Cesar Chavez addressing a group at the 20th Anniversary of the United Farm Workers Union, Sacred Heart Church, San Jose, California. Photo: courtesy Special Collections & Archives, San Jose State University Library

Labor Rights for California Farm Workers

Agricultural workers also gained new political power and rights. One important organizer of immigrant labor was César Chávez, who was born in Yuma, Arizona, in 1927, and migrated to California with his parents as a young boy. He would grow up to be recognized as one of the world’s most important civil rights leaders, fighting for the rights of agricultural workers in California.
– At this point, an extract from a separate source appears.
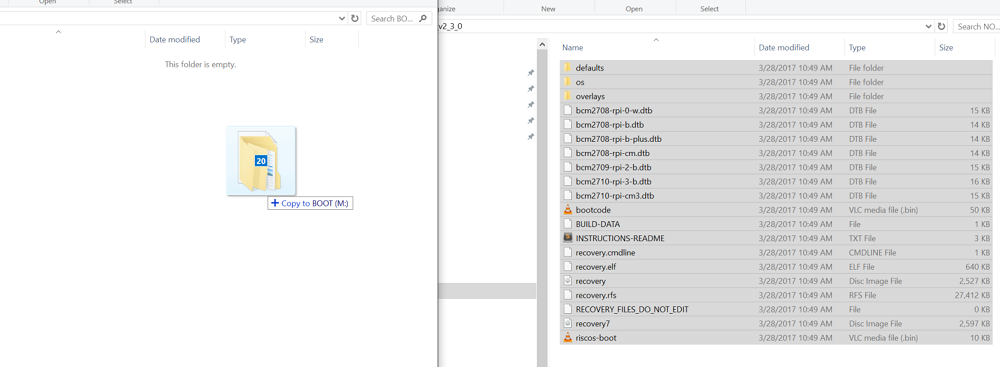1000x367 pixels.
Task: Click the riscos-boot VLC icon
Action: pyautogui.click(x=568, y=337)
Chávez founded the National Farm Workers Association (NFWA) in 1961. Organizing Mexican and Mexican American agricultural workers in a nonviolent fashion, Chávez managed to obtain the support of civil rights advocates, Catholic clergy, students, and other sympathizers for a massive 340-mile march from the California farm community of Delano to Sacramento in 1966. That same year, Chávez merged his NFWA with the Filipino-dominated Agricultural Workers Organizing Committee (AWOC) into what would eventually be known as the United Farm Workers (UFW). He also helped organize a boycott against grape producers who refused to have their farms unionized, and famously went on a fast in his efforts to organize a union.